» Your assignment: Copy out the lines beginning with the one that contains "At what coordinates" and ending with the last line below, exactly as they stand. Pictures are not copied.

Collection entries

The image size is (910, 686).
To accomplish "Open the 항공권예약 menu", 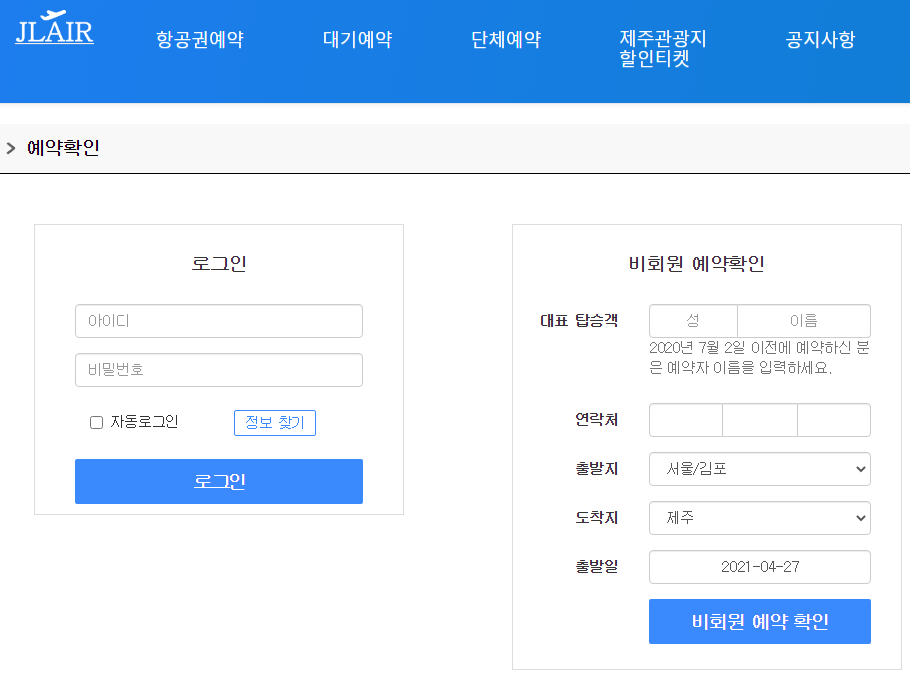I will click(x=200, y=40).
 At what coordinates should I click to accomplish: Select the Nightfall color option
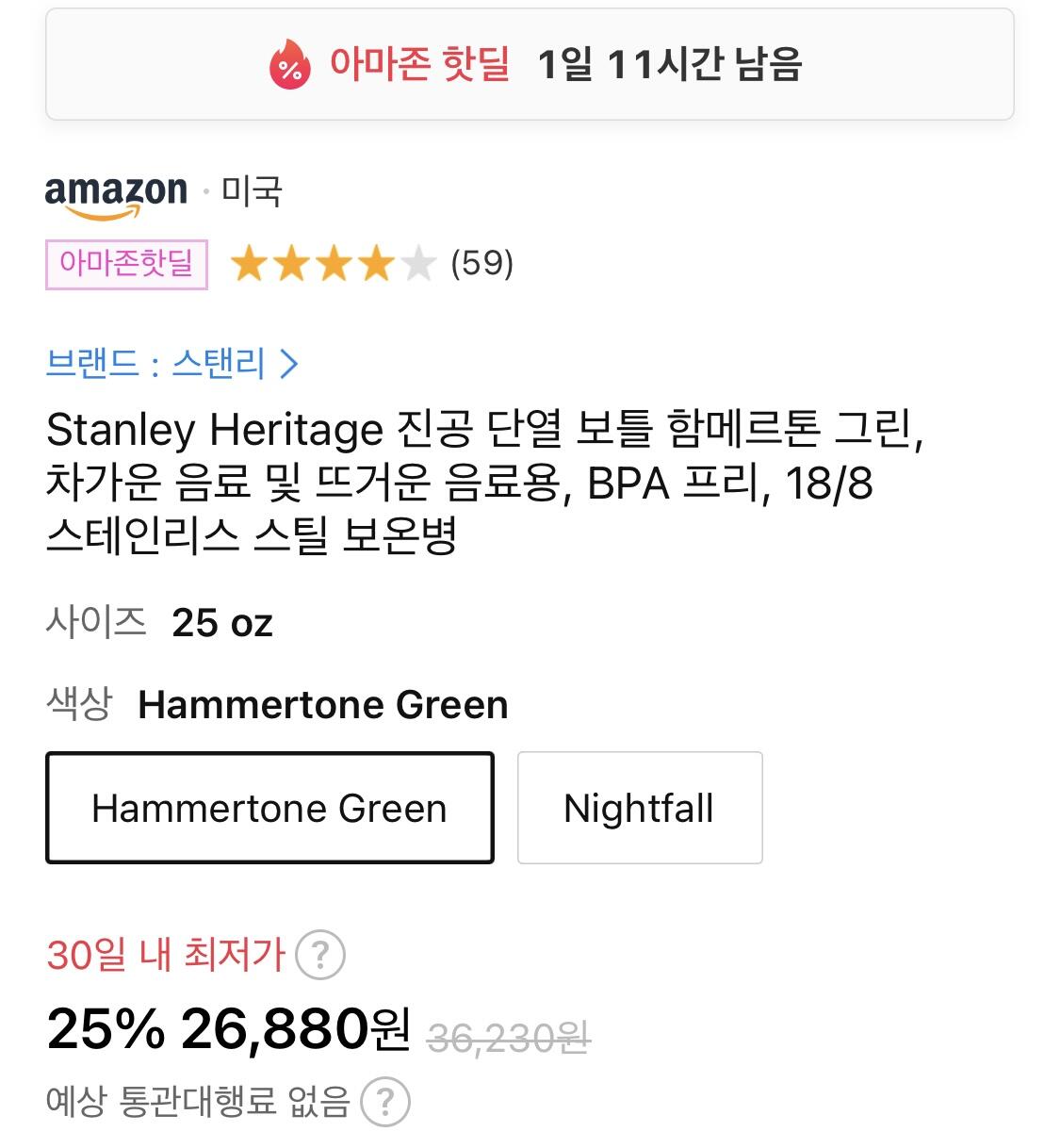pyautogui.click(x=639, y=808)
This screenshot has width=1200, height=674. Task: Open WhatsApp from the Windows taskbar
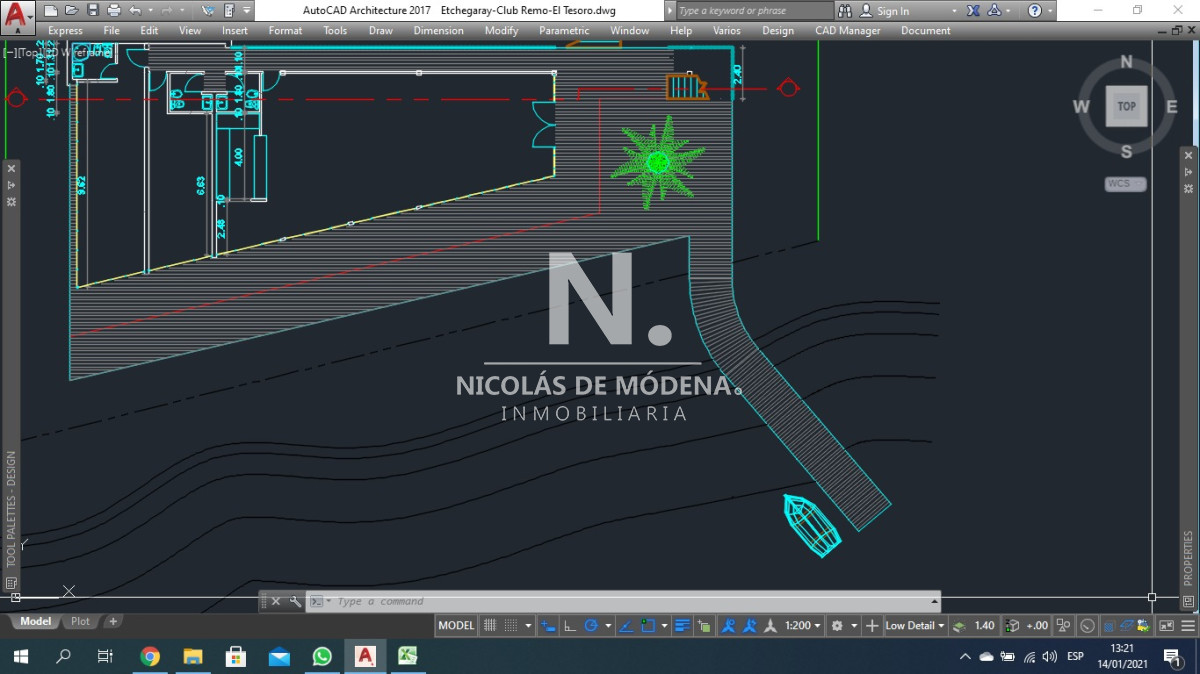(322, 656)
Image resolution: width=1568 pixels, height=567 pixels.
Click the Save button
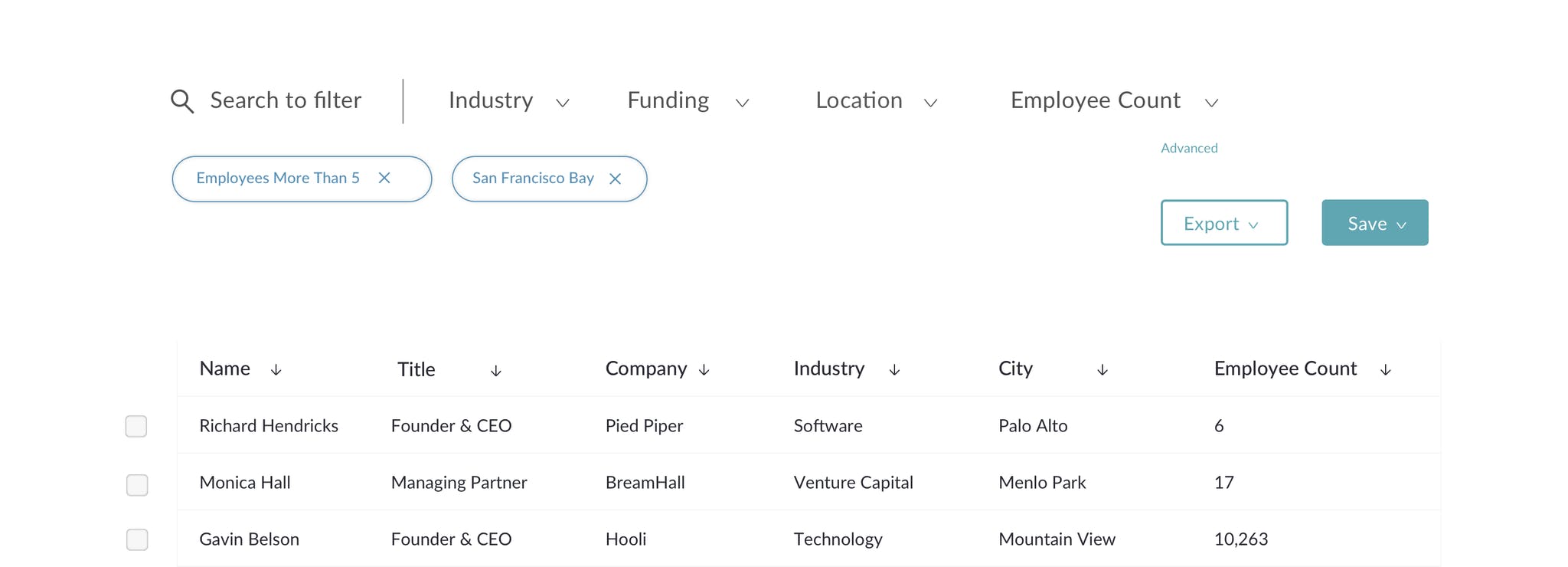pos(1375,223)
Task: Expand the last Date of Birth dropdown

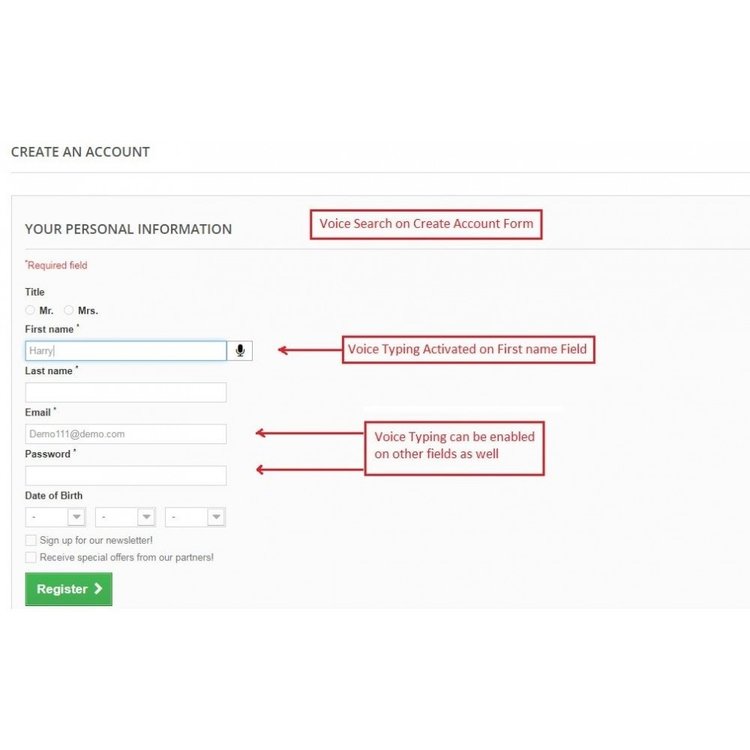Action: (x=195, y=517)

» Answer area:
 At what coordinates should I click to accomplish: Select the Nightfall color option
pyautogui.click(x=639, y=808)
This screenshot has width=1200, height=674. Task: Open WhatsApp from the Windows taskbar
(322, 656)
Image resolution: width=1568 pixels, height=567 pixels.
Click the Save button
pos(1375,223)
Task: Expand the last Date of Birth dropdown

Action: (x=195, y=517)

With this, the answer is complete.